**WORK INSTRUCTION:**
Find all lines in the listing that include the word "input", then copy them.

**DATASET EXCERPTS:**
________________

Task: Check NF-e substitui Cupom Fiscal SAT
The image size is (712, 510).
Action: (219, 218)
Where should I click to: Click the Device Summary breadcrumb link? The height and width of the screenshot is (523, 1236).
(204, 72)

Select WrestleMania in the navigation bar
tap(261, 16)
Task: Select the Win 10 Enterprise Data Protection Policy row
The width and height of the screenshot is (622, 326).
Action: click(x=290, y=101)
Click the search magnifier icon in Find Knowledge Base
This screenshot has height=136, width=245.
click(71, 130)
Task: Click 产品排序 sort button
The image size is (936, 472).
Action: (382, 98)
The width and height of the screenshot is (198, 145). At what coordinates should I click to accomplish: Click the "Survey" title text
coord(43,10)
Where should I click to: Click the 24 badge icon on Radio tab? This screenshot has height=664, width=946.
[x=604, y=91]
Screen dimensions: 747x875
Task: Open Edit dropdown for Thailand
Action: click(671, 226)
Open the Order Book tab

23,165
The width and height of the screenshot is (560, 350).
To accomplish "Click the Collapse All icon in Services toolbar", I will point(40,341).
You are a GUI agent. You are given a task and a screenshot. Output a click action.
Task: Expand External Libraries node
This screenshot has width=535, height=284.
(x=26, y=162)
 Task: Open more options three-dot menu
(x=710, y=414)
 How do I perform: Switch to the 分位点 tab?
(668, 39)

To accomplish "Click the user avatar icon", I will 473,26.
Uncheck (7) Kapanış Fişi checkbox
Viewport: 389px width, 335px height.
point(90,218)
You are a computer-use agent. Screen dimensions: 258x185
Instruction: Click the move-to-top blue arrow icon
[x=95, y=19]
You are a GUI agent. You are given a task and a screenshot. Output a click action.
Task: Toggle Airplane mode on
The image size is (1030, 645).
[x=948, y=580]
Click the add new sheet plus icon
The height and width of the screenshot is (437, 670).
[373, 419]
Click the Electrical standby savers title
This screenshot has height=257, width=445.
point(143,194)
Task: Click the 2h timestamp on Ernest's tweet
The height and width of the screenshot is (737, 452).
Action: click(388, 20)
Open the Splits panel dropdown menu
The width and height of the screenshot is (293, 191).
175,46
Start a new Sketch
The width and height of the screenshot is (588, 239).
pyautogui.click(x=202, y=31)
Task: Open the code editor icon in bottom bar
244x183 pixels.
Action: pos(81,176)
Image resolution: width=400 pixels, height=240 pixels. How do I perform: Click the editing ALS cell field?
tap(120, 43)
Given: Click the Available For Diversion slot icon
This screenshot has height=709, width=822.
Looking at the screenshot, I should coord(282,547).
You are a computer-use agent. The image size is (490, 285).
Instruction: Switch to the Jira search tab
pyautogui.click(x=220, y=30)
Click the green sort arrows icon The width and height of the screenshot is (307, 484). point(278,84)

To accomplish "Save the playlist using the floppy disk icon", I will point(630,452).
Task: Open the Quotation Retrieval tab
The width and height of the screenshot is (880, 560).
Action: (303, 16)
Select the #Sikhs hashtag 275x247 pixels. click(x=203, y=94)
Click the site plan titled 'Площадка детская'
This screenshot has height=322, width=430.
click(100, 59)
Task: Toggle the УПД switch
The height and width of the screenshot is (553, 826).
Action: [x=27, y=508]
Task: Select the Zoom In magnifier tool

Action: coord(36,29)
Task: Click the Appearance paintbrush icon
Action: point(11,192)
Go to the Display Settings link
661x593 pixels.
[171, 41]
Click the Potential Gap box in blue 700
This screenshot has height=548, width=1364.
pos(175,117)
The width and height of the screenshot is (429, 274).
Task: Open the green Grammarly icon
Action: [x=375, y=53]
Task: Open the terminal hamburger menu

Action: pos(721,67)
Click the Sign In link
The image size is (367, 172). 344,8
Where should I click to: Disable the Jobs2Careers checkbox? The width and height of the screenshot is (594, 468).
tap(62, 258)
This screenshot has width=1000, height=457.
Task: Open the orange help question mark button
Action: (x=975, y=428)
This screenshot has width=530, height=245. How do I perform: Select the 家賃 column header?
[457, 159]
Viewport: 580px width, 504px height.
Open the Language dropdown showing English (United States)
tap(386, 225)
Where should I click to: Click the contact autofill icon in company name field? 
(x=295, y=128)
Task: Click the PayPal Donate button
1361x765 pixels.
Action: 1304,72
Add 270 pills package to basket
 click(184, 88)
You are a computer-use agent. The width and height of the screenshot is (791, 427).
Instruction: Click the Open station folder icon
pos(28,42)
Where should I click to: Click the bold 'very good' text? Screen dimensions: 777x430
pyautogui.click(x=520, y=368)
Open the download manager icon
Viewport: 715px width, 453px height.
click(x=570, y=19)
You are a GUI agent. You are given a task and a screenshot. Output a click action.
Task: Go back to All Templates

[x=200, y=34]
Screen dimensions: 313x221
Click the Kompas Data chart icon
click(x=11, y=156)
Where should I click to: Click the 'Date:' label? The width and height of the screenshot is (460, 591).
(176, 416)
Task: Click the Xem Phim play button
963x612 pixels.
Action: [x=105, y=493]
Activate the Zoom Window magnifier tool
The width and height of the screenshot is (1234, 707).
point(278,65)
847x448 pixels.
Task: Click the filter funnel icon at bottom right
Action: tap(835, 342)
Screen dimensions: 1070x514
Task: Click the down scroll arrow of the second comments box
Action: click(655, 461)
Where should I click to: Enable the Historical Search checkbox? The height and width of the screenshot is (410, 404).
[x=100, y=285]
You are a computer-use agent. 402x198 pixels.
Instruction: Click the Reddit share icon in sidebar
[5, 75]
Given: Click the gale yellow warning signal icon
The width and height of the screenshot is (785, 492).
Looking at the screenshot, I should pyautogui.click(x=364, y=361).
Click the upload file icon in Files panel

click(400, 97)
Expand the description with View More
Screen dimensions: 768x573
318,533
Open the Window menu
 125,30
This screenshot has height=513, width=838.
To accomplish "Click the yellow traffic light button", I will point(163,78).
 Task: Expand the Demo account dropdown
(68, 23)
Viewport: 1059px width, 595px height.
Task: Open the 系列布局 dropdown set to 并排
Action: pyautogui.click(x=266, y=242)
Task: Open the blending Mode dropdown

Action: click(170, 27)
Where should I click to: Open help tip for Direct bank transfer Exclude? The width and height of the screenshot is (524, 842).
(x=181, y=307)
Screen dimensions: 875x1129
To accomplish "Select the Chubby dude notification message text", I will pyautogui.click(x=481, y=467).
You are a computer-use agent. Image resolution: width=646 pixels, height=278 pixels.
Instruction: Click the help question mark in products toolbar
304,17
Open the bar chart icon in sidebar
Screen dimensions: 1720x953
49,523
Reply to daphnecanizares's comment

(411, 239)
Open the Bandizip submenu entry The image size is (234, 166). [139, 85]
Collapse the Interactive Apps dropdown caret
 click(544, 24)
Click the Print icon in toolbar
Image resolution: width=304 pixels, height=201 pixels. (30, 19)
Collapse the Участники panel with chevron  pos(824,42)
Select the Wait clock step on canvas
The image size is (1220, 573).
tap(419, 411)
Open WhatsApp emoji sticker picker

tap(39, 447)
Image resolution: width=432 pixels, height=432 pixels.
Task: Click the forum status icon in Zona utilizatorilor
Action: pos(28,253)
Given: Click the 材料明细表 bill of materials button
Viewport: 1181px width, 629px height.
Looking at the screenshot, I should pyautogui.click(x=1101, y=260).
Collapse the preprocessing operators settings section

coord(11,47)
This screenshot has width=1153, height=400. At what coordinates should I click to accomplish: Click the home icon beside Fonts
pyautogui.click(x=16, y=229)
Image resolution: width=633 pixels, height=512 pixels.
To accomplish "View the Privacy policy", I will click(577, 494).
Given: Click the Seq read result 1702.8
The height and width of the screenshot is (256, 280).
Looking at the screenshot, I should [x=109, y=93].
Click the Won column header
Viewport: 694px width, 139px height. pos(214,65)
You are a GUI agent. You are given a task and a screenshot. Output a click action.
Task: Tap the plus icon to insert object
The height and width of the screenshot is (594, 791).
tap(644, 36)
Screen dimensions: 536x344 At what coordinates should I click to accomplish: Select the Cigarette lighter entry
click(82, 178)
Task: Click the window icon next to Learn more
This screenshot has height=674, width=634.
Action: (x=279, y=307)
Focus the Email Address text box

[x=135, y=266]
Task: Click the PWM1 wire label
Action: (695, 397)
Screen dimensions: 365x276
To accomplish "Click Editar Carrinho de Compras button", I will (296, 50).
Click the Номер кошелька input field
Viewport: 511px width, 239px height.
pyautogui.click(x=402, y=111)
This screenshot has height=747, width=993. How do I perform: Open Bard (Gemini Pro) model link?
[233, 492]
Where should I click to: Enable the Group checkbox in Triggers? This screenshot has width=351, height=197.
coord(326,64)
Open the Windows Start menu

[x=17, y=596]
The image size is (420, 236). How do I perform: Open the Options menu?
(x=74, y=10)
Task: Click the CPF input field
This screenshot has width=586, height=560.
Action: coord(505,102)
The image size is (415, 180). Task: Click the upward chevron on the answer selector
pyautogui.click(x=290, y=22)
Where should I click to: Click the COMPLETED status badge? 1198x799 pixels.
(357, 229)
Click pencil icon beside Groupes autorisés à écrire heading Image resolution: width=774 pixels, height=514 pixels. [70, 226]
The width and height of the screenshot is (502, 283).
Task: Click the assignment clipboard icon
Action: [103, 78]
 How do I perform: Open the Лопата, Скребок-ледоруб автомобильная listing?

________________

**ANSWER BOX:**
Click the Номер кошелька input field
Task: Click the CPF input field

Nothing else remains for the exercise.